Over the next few days, I split my time between the Hollywood Hills and downtown LA photography studios, creating and collaborating on Issue 14's Winter covers. Our second shoot is with Becky G, who is on location at the hotel. The theme for the shoot is BTS glamour, meaning Short Stories is perfect from glam in their private writing room to shots in their rooms. And when I'm not on a shoot, you'll most likely find me on a lime scooter (I'd only ever used the Bikes, which I love), getting around West Hollywood supermarkets and meetings. With very little time to spare on nights after shoots, I would desperately want to order food and relax in the comfort of my room. So, after jumping on a lime scooter, I would find myself making my way to Bao for the best buns in town.

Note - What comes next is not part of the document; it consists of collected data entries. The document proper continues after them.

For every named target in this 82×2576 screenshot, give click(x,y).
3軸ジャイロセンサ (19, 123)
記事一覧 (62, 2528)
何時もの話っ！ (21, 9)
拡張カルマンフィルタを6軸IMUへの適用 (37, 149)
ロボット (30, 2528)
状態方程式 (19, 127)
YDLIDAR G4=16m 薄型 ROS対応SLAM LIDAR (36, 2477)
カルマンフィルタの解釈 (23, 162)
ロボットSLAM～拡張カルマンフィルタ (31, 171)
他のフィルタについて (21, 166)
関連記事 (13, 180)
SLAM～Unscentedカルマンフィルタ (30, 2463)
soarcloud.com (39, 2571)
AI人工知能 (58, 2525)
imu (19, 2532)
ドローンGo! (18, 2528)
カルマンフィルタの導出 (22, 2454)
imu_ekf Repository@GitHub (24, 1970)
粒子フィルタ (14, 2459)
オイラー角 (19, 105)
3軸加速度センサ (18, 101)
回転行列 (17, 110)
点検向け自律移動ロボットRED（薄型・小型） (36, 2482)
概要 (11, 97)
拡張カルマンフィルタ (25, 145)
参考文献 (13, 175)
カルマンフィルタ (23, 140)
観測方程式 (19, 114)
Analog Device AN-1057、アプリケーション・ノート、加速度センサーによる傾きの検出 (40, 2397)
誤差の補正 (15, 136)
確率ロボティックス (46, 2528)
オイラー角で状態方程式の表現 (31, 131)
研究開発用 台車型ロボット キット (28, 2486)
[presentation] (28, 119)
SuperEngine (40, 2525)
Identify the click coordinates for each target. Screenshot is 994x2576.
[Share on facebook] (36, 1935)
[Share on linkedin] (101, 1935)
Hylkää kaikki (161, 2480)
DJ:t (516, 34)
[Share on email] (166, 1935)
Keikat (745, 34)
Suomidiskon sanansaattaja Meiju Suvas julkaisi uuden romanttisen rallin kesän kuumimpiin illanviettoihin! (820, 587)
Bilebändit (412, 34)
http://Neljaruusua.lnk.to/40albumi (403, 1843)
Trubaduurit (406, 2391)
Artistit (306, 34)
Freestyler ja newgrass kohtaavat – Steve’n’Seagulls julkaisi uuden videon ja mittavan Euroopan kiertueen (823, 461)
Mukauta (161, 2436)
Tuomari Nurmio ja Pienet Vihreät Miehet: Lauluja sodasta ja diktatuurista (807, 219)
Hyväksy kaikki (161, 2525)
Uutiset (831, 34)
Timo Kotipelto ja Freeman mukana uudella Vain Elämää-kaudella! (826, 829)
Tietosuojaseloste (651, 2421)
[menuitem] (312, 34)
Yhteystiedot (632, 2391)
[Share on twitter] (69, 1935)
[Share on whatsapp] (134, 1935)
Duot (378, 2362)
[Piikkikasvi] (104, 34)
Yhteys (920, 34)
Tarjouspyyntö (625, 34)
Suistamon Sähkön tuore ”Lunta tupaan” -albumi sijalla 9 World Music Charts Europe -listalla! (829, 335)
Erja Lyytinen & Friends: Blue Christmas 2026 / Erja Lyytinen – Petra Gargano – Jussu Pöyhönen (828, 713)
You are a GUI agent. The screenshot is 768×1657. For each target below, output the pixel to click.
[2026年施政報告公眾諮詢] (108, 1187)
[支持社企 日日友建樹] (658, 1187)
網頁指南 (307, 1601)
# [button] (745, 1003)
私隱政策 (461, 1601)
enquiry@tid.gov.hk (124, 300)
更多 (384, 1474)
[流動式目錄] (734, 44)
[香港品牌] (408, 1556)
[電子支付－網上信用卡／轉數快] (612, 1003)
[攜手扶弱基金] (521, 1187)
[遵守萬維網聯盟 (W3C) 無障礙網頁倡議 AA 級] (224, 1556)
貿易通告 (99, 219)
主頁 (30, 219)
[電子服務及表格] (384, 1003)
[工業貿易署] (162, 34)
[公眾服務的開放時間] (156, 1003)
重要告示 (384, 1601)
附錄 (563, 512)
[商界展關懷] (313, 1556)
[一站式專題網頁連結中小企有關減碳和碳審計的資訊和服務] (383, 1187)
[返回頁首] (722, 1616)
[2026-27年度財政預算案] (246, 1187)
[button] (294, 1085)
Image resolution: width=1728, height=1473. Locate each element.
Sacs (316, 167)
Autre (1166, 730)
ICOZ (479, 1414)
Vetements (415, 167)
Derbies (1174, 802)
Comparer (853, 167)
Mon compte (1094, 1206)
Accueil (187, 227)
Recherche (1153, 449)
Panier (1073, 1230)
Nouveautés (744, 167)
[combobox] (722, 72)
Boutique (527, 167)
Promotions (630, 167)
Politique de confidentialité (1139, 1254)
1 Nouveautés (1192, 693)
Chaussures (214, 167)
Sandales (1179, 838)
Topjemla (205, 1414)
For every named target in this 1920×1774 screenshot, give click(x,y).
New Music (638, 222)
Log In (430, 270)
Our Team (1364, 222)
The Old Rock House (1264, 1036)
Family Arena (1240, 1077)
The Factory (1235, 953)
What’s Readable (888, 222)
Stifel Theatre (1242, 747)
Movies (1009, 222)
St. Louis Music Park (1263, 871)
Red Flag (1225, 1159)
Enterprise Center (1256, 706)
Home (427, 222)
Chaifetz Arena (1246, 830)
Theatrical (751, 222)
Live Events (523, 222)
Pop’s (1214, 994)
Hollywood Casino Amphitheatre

For my penultimate day in LA, before our last shoot for HATC Magazine, I had a bit of time after my morning meetings. I decided to walk from their offices to the Beverly Hills sign; I know that's very touristy for me. I then headed up Rodeo Drive before returning to the hotel for one last evening. The next day, I woke up early to scoot one more time to, yes, you called it, Target for more film. As I packed my bags and somehow moved downstairs to the writer's room (I have no idea how I'm going to get everything to NY with two hands), I prepped for my final podcast in LA. We journey to see La's Urban Lights to incorporate into our cover shoot and finish our shoot as the evening goes dark at Short Stories. I wave goodbye to our team, book a taxi, make my final journey on this side of our Issue 14 trip, and prepare for what will most likely be an uncomfortable 7-hour overnight flight to NY, or at least compared to my suite at Short Stories. FYI, let it be known that a neck pillow doesn't compare to the Short Stories beds mattress.